You started in the thrash band Dearly Beheaded in the early ’90s, then you played groove metal with City Of God. How did it happen that one day Damnation’s Hammer was raised?
I was actually never a member of City Of God. My name is on the album but I never played on it, nor was I going to play live with them. Yeah, I was the bassist in Dearly Beheaded, and we released a couple of albums through Music For Nations in the late ’90s.
The idea to form Damnation’s Hammer came when I saw Celtic Frost in 2006. I remember they opened with “Procreation of the Wicked” but they played it deliberately slower than the recorded version. It sounded menacing and heavy. That’s when I realized this is what I wanted to create musically. Mid-paced, heavy music, but not like a traditional doom band.
Tim, it’s said that “Damnation’s Hammer was formed as an homage to the avant-garde metal of the 1980s”, yet usually the band is tagged as death doom (at least it was so after the release of the Disciples Of The Hex album). How would you sort out both kinds of influences?
We’re not a death/doom band. We’re not a death metal band nor are we a doom metal band. We’re a metal band with some doom elements for sure. I usually refer to us a doom-laden metal band, however I would prefer just the metal tag. Celtic Frost are often referred to as Avant-Garde, and as I mentioned previously, they were my main inspiration to create Damnation’s Hammer, so we are indeed an homage to them.
No one sounds like Celtic Frost to my ears; they are a very unique band. We try to create music in the spirit of the 1980s whilst at the same time trying to bring something original to the table.
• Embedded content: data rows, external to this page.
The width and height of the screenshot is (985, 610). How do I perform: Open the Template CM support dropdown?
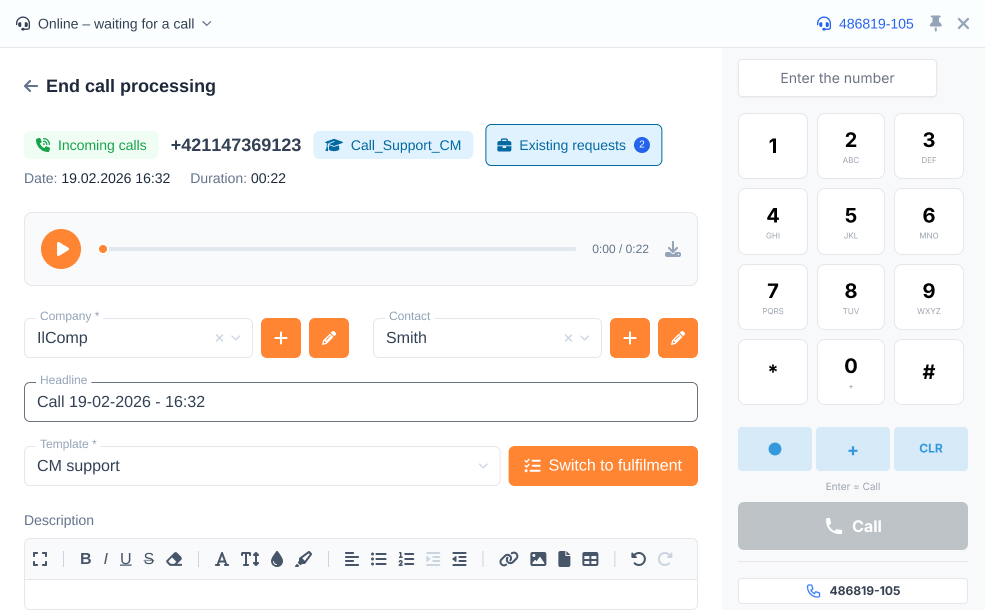483,466
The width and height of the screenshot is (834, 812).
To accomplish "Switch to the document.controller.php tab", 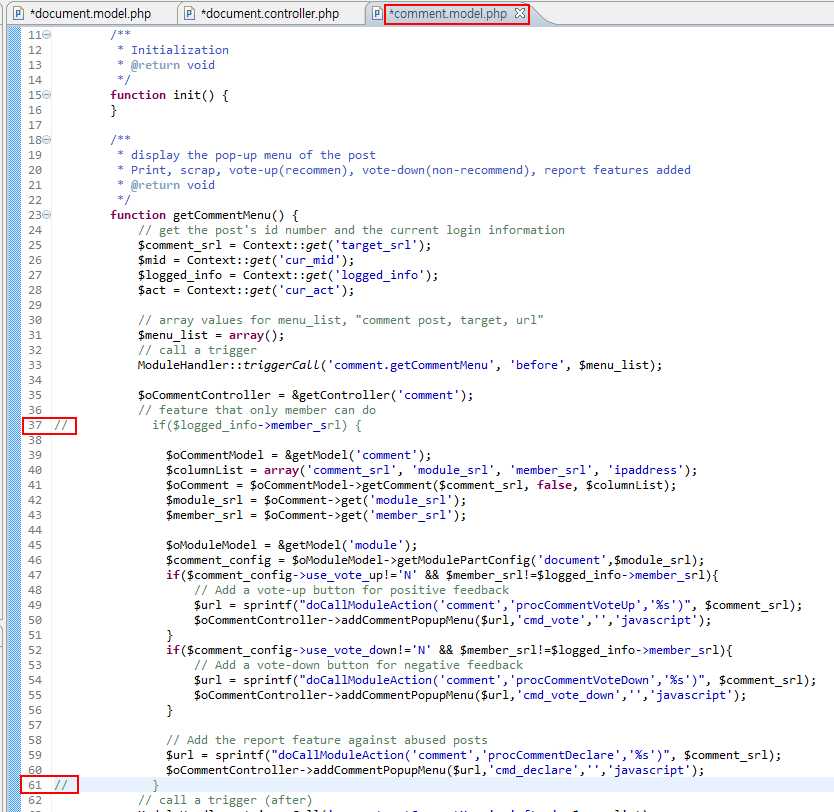I will pyautogui.click(x=269, y=14).
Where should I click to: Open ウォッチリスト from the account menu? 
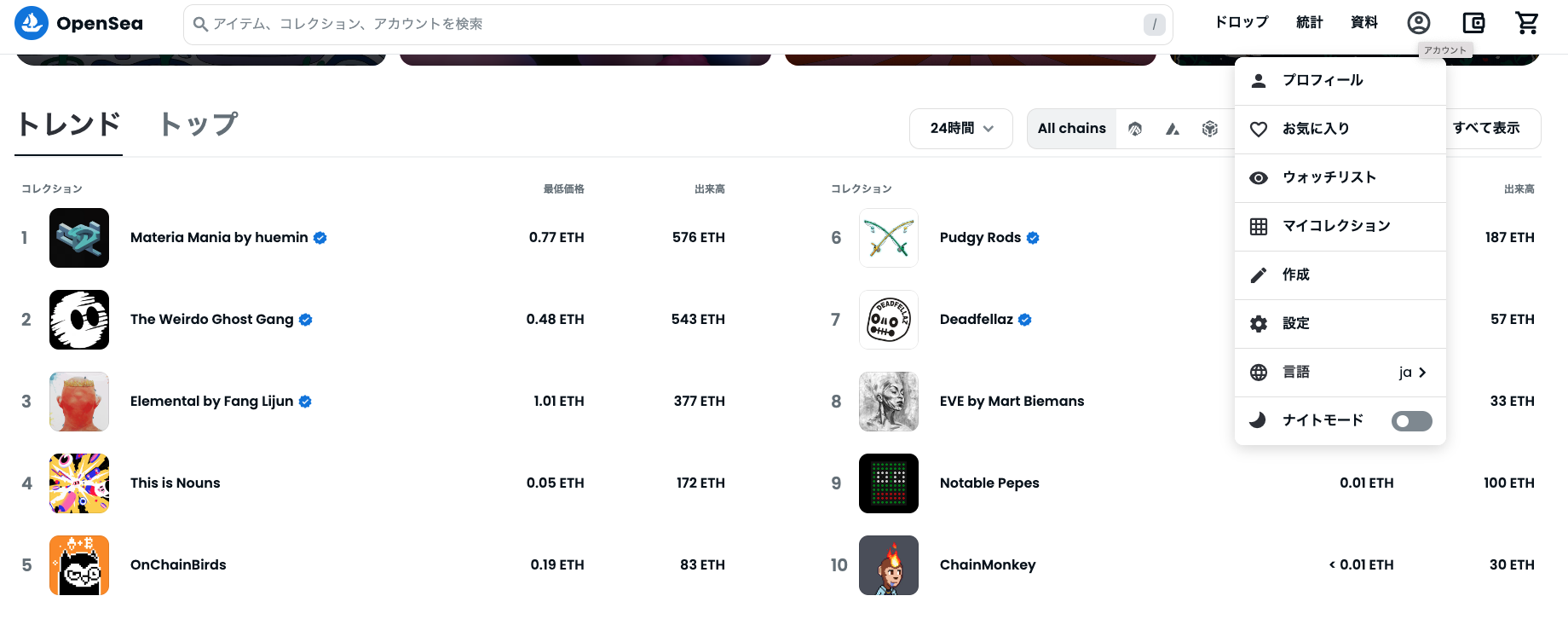click(1329, 177)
Damnation’s Hammer – Disciples Of The Hex
The demo album Serpent’s Wrath (2009) was released by the band as a quartet, then only a trio was left (with another drummer) on Disciples Of The Hex, and the new album Unseen Planet, Deadly Spheres was recorded by you and a new lineup. Were there any really significant changes in the crew, or do you still remain till the main author of everything there?
Serpent’s Wrath was recorded as a three-piece actually. I’ve always been the main songwriter in the band so in that respect nothing has changed song-wise. All the riffs and song structures are my ideas, and once we have the body of the song I will add lyrics to it.
What you have to realize is that I’d never written a song before forming Damnation’s Hammer. I’d always been the bassist in every other band I’d been in. I couldn’t find a guitar player for Damnation’s Hammer so I switched to guitar and began writing for the first time. “Serpent’s Wrath” was the first Damnation’s Hammer song. I’d never sung before that either, so it was a steep learning curve for me. I love it though.
Disciples Of The Hex is a remarkable album. It has its individuality, it differs from a lot of doom albums released in the same period, it has some Celtic Frost old-school vibe. Strike while the iron is hot… But the sophomore album appeared five years later. Where have you been all this time?
Thank you for the compliments on Disciples of the Hex. The drummer on that album is an old friend of mine named Steve, who he lives on the Isle of Man, which is the small island between England and Ireland, and we’d talked about being in a band together. However, the only way it could work was if we did it via the internet.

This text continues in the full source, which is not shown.